Find the nearest 10yr old kid and turn him loose. I mean come on what kid doesn't want a small supply of gun powder.


----------



## Fifelaker (Dec 8, 2011)

flushcut said:


> Find the nearest 10yr old kid and turn him loose. I mean come on what kid doesn't want a small supply of gun powder.


Or a 52 year old kid like ME


----------



## flushcut (Dec 8, 2011)

Fifelaker said:


> Or a 52 year old kid like ME



We are all kids at heart when it comes to the bang powder.


----------



## dingeryote (Dec 8, 2011)

The loads are easy to kill. Put them in a old coffee can and soak them in mineral spirits or even diesel for a couple days.
WD-40 kills primers really quick as well.
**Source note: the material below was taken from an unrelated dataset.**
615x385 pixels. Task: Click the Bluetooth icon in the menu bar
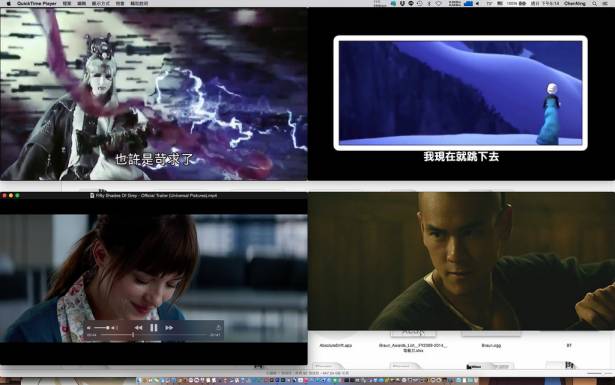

The propellant is cellulose Nitrate and is a decent fertilizer, as it breaks down like saw dust. I dump the powder from pulled bullets(Reloading booboos) on the flower beds. Bury them once you get the primer killed with the diesel or mineral spirits, and plant Geraniums.

Stay safe!
Dingeryote


----------



## promac850 (Dec 9, 2011)

dingeryote said:


> The loads are easy to kill. Put them in a old coffee can and soak them in mineral spirits or even diesel for a couple days.
> WD-40 kills primers really quick as well.
> 
> The propellant is cellulose Nitrate and is a decent fertilizer, as it breaks down like saw dust. I dump the powder from pulled bullets(Reloading booboos) on the flower beds. Bury them once you get the primer killed with the diesel or mineral spirits, and *plant Geraniums.*
> ...



What the hell did ya say?!?! 

We got a man lady here!!! :msp_mad:














:biggrinbounce2:


----------



## olyman (Dec 9, 2011)

treemandan said:


> The gun is obsolete. It was in working order but even so I would rather drill and use screws. Useless clutter got to go.



NO gun is obsolete!!! got any more you are going to destroy????


----------